— A pharmaceutical company based on Purdue University intellectual property has launched a product line that will allow researchers and medical professionals the ability to produce larger amounts of compounds that could lead to new disease-fighting drugs. Then, each pharmaceutical company pays a portion of this sum that roughly corresponds to their market share of branded prescription drugs. Unlike most taxes, the Branded Prescription Drug Fee is calculated, not as a percentage of pharmaceutical company’s total sales, but in proportion to its share of the branded prescription drugs market.
This would allow generic versions of drugs onto the market, which would go a long way toward keeping health care costs down and not driving the uninsured into debt. 123 The settlement is related to the company’s illegal promotion of prescription drugs, its failure to report safety data, 124 bribing doctors, and promoting medicines for uses for which they were not licensed. 89 Because medical research and development of drugs to treat such diseases is financially disadvantageous, companies that do so are rewarded with tax reductions, fee waivers, and market exclusivity on that drug for a limited time (seven years), regardless of whether the drug is protected by patents.
The article noted that major healthcare organizations such as National Center for Advancing Translational Sciences of the National Institutes of Health, the President’s Council of Advisors on Science and Technology, the World Economic Forum, the Gates Foundation, the Wellcome Trust, and the Food and Drug Administration had encouraged greater interactions between physicians and industry in order to bring greater benefits to patients. Since brand name drugs generally cost more than generic drugs, what doctors prescribe has major effects on Medicare and other payers in the health care system,” he said. ProPublica analyzed the prescribing patterns of doctors who wrote at least 1,000 prescriptions in Medicare’s drug program, known as Part D. Across five common specialties, as doctors received more money, they tended to prescribe a higher percentage of brand-name drugs.

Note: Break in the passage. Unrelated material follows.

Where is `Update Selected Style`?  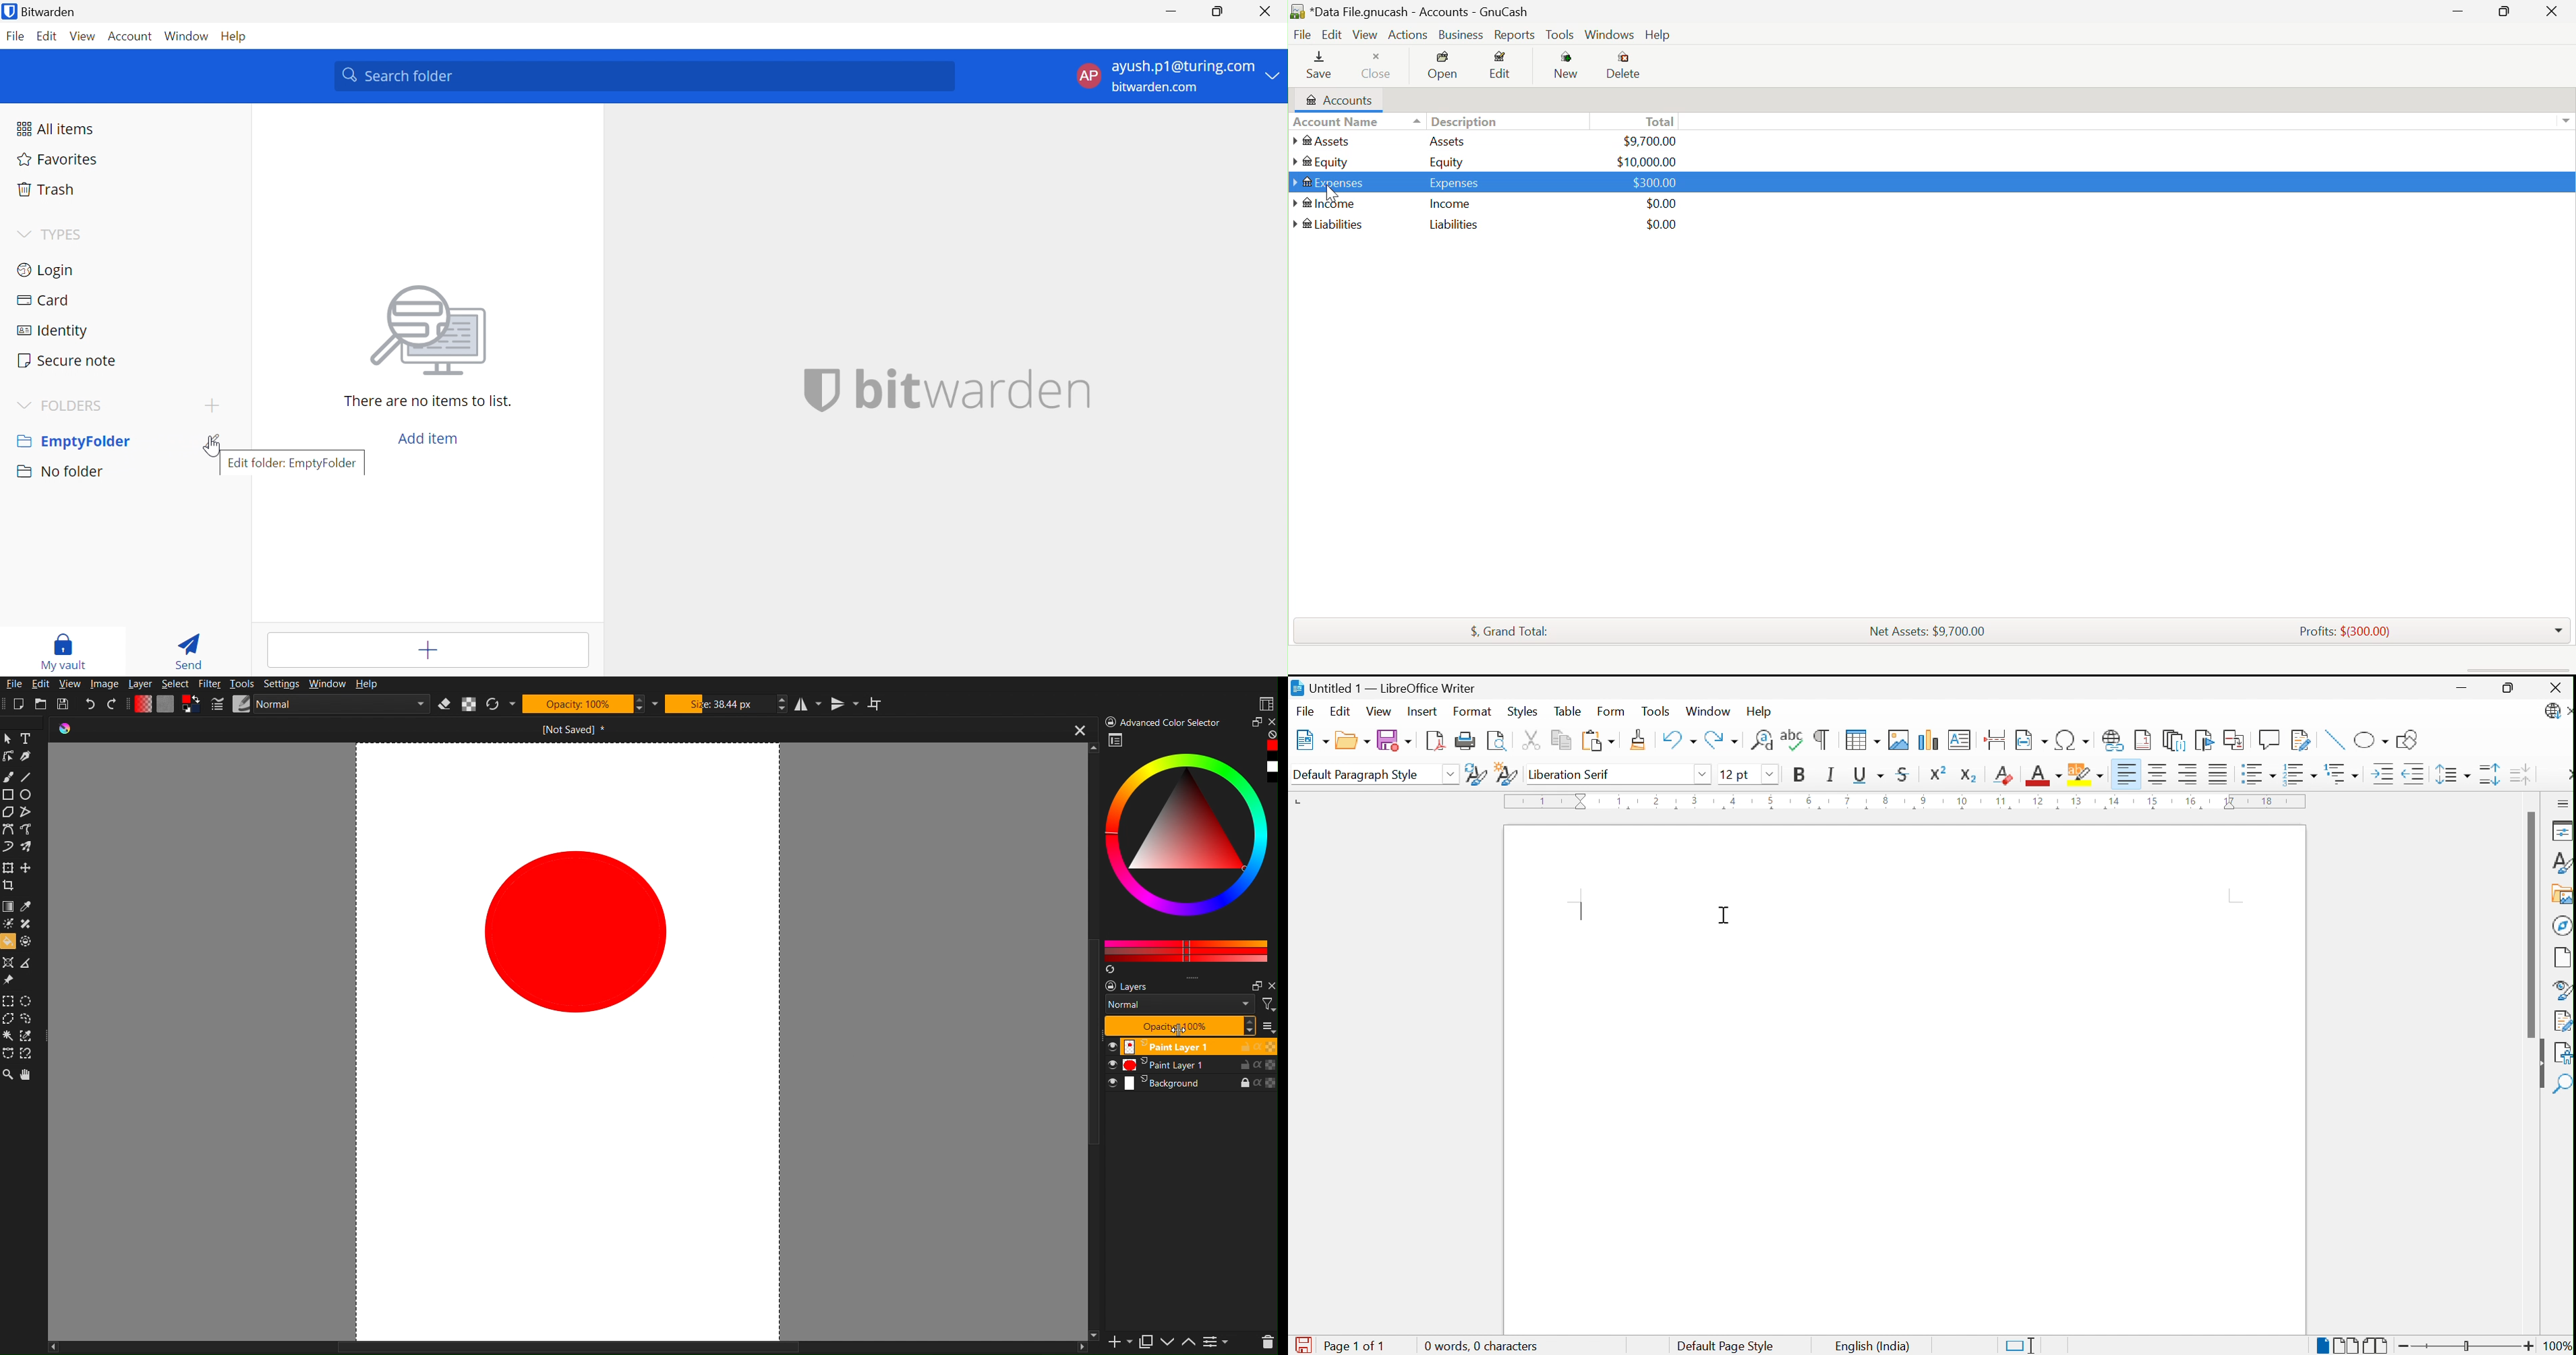
Update Selected Style is located at coordinates (1476, 775).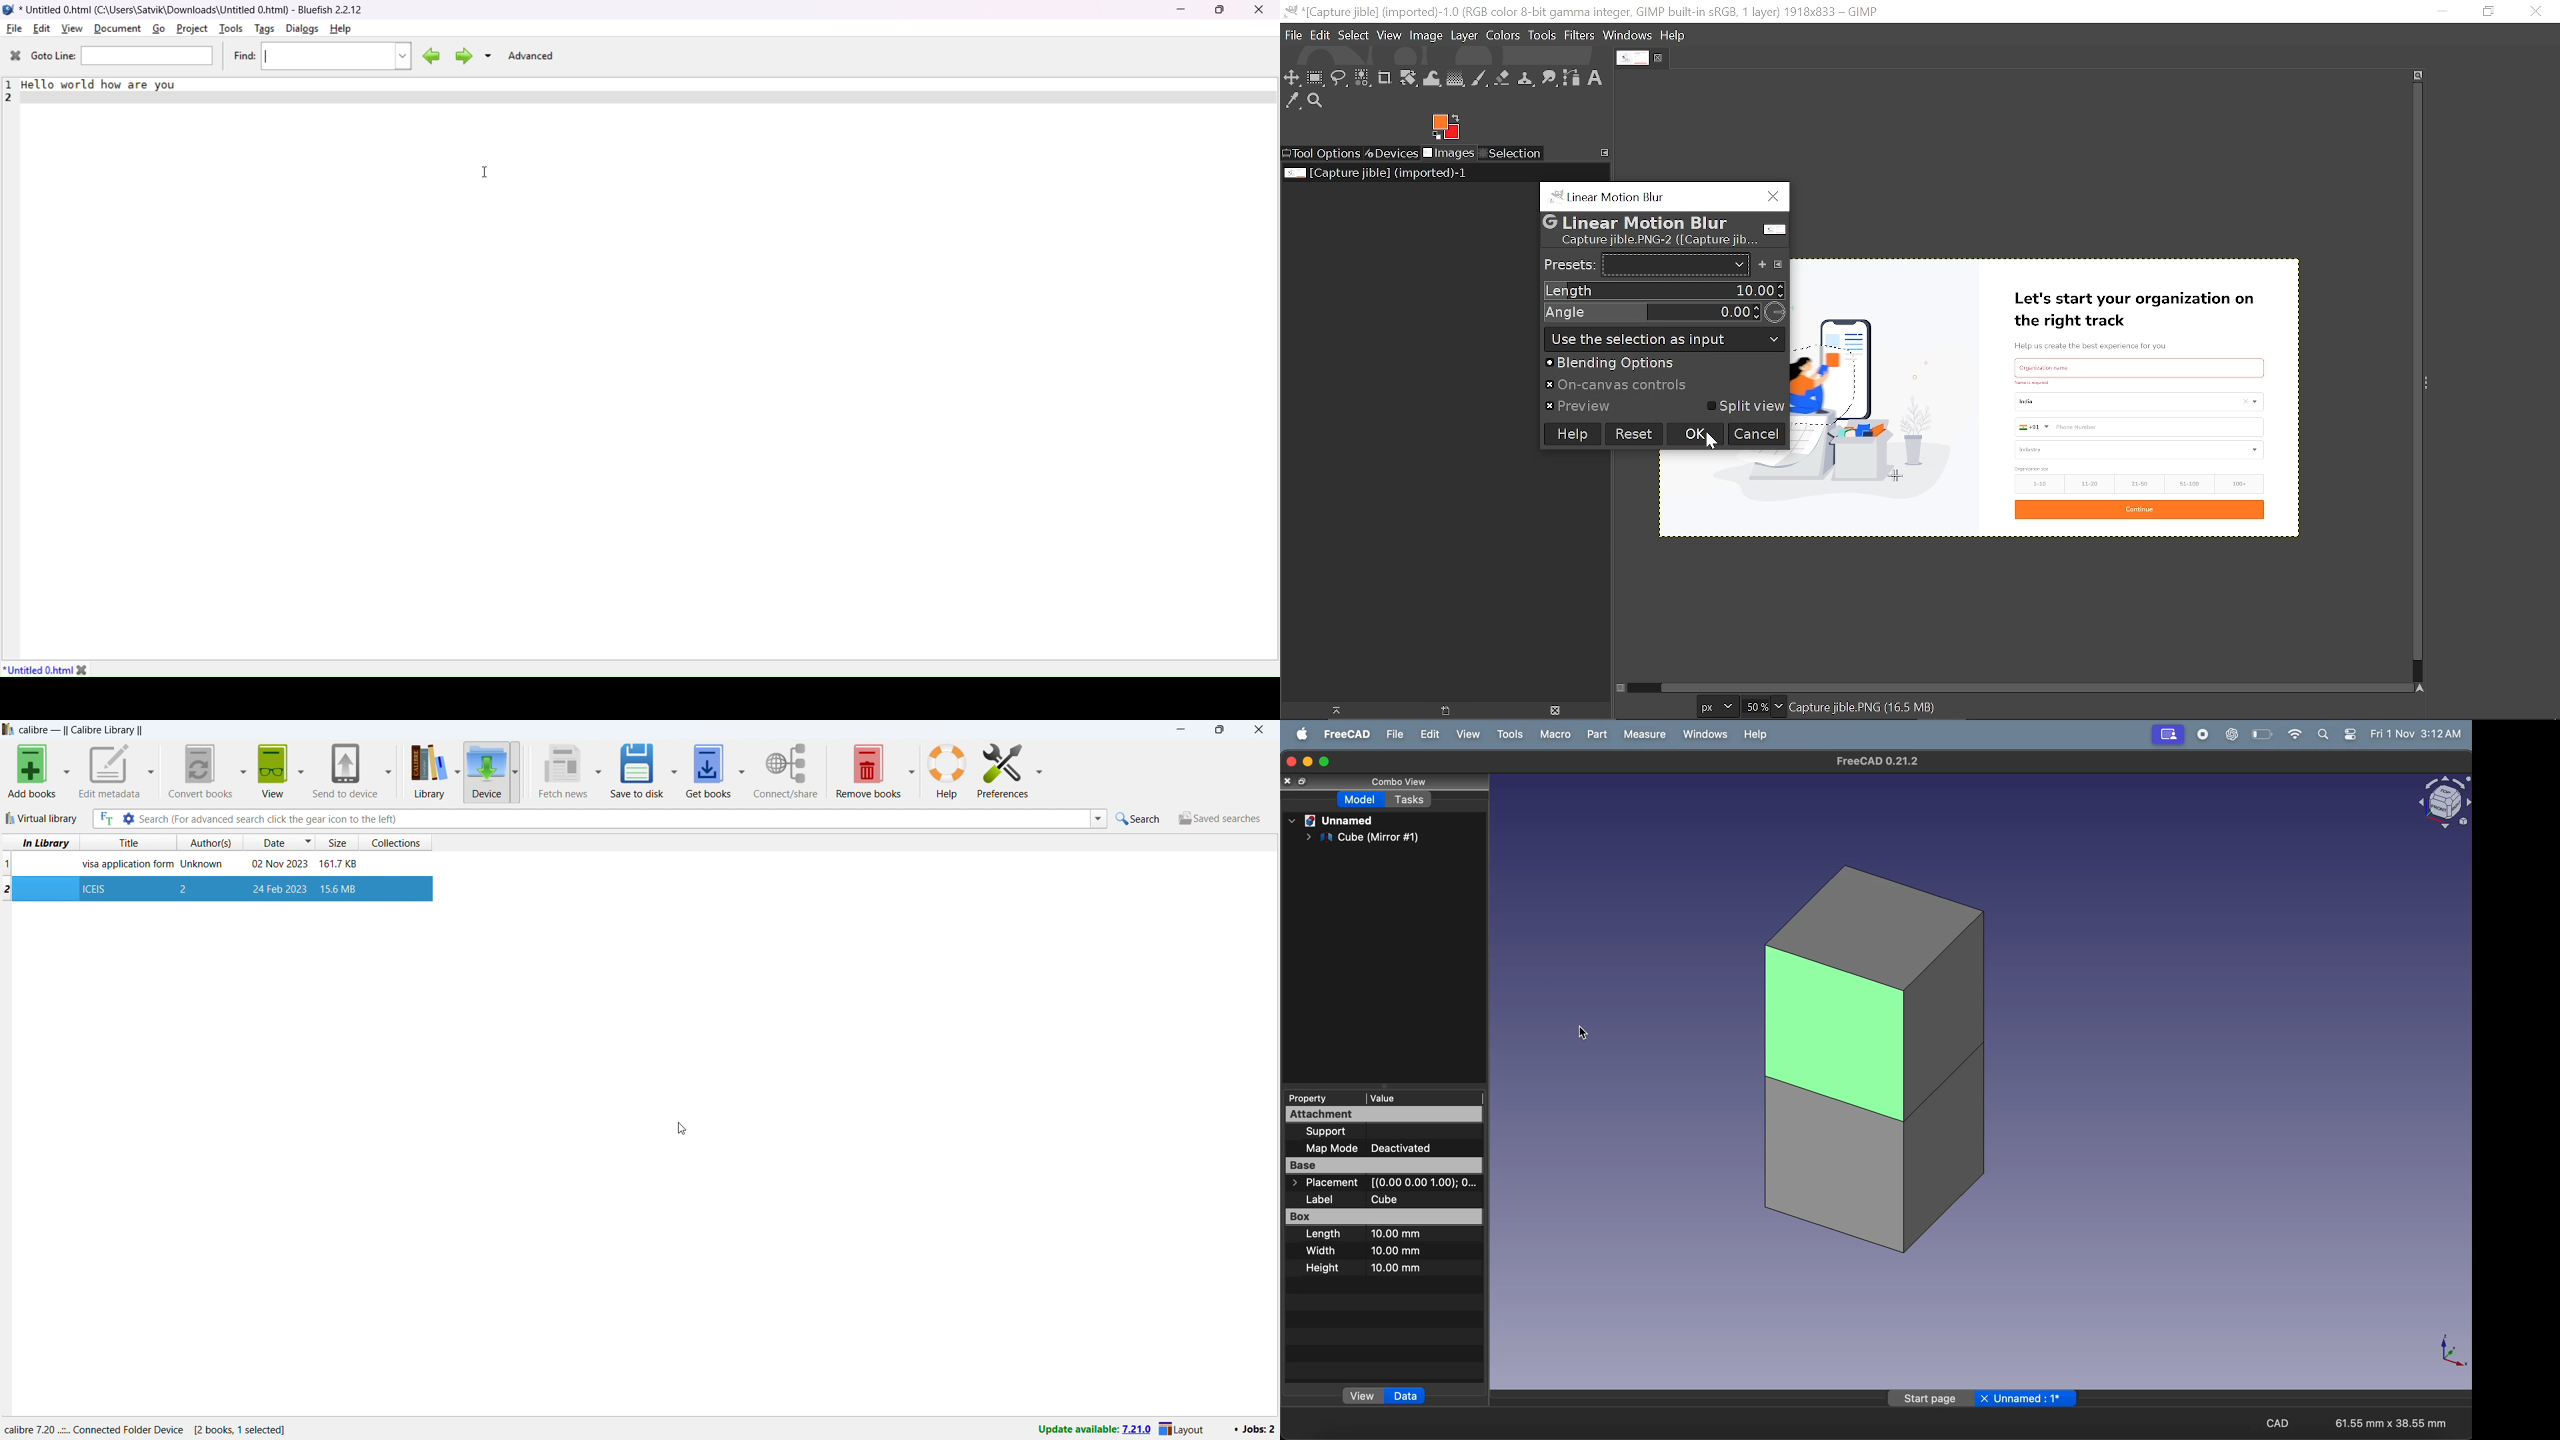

Nationwide, nearly nine in 10 cardiologists who wrote at least 1,000 prescriptions for Medicare patients received payments from a drug or device company in 2014, while seven in 10 internists and family practitioners did. ProPublica’s analysis doesn’t prove industry payments sway doctors to prescribe particular drugs, or even a particular company’s drugs. Doctors have long disputed that the payments they receive from pharmaceutical companies have any relationship to how they prescribe drugs.
When the market exclusivity on a branded small-molecule drug (which refers to most traditional pharmaceutical drugs) ends, other companies may produce generic versions of the drug. Brand-name drugs refer to drugs that are marketed by a pharmaceutical company (or companies in the case of co-branded drugs) that owns the patent.